Logo, se antes da entrada em vigor do CPC atual já era possível depreender a impossibilidade de um juiz proferir uma ‘decisão-surpresa’, hoje em dia, e com mais razão, considerando-se o disposto nos arts. 5º, 6º, 9º e 10º, todos do referido diploma legal, não há margem para qualquer dúvida sobre a sua vedação no sistema atual.

 

Portanto, entende-se que o Juiz do Trabalho, mesmo que pretenda, ‘ex-officio’, declarar a prescrição intercorrente, em qualquer grau de jurisdição, deve, antes disso, consultar as partes, não mais se admitindo, doravante, que decisões sejam proferidas com base em fundamentos sobre os quais as partes não tiveram oportunidade de se manifestar.

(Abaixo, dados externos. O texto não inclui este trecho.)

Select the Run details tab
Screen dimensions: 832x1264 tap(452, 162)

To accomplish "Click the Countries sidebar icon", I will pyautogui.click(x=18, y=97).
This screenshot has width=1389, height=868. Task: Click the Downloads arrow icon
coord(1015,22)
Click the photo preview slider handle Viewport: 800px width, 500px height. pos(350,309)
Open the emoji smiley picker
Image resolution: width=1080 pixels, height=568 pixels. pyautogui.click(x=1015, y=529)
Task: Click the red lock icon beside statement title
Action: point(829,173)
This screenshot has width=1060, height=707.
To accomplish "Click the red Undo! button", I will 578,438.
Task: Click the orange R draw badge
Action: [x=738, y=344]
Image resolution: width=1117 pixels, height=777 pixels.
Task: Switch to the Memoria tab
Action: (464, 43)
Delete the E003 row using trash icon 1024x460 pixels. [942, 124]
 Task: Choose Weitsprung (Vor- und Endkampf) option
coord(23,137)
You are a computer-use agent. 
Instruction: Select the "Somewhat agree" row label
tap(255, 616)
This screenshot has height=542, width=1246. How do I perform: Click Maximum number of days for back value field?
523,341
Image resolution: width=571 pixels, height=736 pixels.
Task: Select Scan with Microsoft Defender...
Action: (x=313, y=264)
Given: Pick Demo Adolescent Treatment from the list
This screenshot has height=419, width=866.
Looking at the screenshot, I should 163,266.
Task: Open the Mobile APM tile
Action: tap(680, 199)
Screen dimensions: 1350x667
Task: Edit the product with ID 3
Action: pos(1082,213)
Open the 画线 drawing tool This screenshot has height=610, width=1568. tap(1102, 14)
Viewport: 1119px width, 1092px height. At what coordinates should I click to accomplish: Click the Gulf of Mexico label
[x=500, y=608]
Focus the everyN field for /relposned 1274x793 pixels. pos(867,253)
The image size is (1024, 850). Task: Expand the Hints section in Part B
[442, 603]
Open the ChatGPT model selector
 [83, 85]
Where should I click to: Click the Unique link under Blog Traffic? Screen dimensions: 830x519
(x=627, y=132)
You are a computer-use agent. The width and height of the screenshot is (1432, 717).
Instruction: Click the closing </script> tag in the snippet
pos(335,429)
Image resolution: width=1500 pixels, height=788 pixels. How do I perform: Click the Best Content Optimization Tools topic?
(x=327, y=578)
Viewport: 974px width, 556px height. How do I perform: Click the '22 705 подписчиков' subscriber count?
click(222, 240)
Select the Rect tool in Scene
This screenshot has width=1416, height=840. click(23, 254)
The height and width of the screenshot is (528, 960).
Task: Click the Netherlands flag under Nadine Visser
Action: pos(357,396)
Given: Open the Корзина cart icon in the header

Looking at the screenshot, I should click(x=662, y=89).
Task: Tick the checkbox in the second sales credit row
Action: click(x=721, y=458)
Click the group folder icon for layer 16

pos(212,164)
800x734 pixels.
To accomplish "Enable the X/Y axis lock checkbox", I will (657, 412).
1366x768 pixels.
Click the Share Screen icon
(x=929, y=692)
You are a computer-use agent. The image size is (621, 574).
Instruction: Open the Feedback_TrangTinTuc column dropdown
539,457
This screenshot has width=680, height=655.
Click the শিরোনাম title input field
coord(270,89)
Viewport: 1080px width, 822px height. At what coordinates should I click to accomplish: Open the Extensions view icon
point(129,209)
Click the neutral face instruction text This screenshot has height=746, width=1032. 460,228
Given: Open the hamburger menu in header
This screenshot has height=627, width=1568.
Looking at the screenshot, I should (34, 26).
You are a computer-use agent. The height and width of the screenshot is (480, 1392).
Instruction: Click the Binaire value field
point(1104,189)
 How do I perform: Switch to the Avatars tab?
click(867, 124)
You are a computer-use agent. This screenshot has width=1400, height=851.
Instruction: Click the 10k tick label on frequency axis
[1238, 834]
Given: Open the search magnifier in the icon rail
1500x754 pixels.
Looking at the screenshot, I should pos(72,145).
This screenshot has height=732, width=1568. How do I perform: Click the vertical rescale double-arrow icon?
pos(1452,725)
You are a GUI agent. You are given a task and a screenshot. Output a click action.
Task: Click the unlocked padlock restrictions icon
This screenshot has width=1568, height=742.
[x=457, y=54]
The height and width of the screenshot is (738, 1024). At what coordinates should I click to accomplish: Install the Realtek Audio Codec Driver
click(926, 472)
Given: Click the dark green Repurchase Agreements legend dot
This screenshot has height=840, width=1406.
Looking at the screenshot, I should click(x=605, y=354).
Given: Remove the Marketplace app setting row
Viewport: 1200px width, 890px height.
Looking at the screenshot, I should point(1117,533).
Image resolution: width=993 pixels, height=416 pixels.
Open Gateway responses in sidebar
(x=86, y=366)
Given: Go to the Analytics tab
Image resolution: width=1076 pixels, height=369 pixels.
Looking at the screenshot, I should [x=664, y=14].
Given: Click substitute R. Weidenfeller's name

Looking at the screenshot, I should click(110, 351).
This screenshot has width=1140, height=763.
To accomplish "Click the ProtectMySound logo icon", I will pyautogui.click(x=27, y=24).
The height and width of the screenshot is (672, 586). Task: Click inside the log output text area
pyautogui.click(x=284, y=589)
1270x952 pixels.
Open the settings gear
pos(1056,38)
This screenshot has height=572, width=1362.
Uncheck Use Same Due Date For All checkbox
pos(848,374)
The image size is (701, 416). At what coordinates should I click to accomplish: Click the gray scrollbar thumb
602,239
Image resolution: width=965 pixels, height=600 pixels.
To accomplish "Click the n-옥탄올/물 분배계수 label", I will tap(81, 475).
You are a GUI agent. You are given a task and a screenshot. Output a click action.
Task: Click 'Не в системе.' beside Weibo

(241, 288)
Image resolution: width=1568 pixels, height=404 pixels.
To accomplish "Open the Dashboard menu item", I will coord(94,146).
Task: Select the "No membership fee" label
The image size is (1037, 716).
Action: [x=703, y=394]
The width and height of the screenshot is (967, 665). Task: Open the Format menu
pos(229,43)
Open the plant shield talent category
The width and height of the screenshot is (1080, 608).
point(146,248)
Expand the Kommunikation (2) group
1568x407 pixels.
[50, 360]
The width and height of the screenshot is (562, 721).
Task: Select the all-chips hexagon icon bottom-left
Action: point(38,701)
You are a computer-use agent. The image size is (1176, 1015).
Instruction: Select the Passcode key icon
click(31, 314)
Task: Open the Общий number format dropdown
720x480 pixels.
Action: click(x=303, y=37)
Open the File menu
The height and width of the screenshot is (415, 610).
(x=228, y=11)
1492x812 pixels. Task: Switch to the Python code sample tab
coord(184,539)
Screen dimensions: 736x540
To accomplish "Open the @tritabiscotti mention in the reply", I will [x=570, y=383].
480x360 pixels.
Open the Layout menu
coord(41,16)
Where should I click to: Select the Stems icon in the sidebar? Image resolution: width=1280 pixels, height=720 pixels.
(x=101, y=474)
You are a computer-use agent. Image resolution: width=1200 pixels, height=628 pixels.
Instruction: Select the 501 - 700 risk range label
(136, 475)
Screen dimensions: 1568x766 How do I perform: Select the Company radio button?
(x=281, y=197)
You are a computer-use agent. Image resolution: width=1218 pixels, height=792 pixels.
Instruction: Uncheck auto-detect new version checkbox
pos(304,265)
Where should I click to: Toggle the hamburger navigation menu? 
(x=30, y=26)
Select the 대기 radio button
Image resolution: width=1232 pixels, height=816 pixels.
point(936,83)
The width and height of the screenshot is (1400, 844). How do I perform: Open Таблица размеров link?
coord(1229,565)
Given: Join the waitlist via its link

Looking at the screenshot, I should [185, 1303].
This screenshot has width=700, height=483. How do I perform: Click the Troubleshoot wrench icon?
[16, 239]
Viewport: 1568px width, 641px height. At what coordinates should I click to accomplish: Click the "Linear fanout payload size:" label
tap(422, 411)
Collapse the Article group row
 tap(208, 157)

Tal conduta, se porventura praticada, viola, a um só tempo, o inciso LV do artigo 5º da CRFB c/c o os arts. 5º, 6º, 9º e 10º, todos do CPC. Isso porque o juiz, ao trazer um ‘fundamento-surpresa’ para a sua decisão, viola o dever de consulta, impedindo que as partes participassem do processo com reais chances de influir no seu resultado, contrariando o comando do princípio do contraditório, assim como a cooperação e a boa-fé que lhe são inerentes.

 

Notas

(a) Artigo inteiramente incluído pela Lei nº 13.467/17 – Reforma Trabalhista, não existia na antiga CLT

(b) DELGADO, Maurício Godinho. Curso de direito do trabalho. 13. ed. São Paulo: LTr, 2014. p. 259

(c) TEPEDINO, Gustavo. et al. Código Civil Interpretado, Vol. I, 3. ed. Rio de Janeiro: Renovar, 2014)

(d) In verbis: Nestes termos.  (N. do Ed.)

(e) Ex-Officio. ‘De ofício’. (N. do Ed.)  

(f) BUENO, Cassio Scarpinella. Amicus curiae e processo civil brasileiro: um terceiro enigmático. 3ª ed. São Paulo: Saraiva, 2012. p. 92)

(g) SOUZA, André Pagani de. Vedação das decisões-surpresa no processo civil. São Paulo: Saraiva, 2014. p. 136).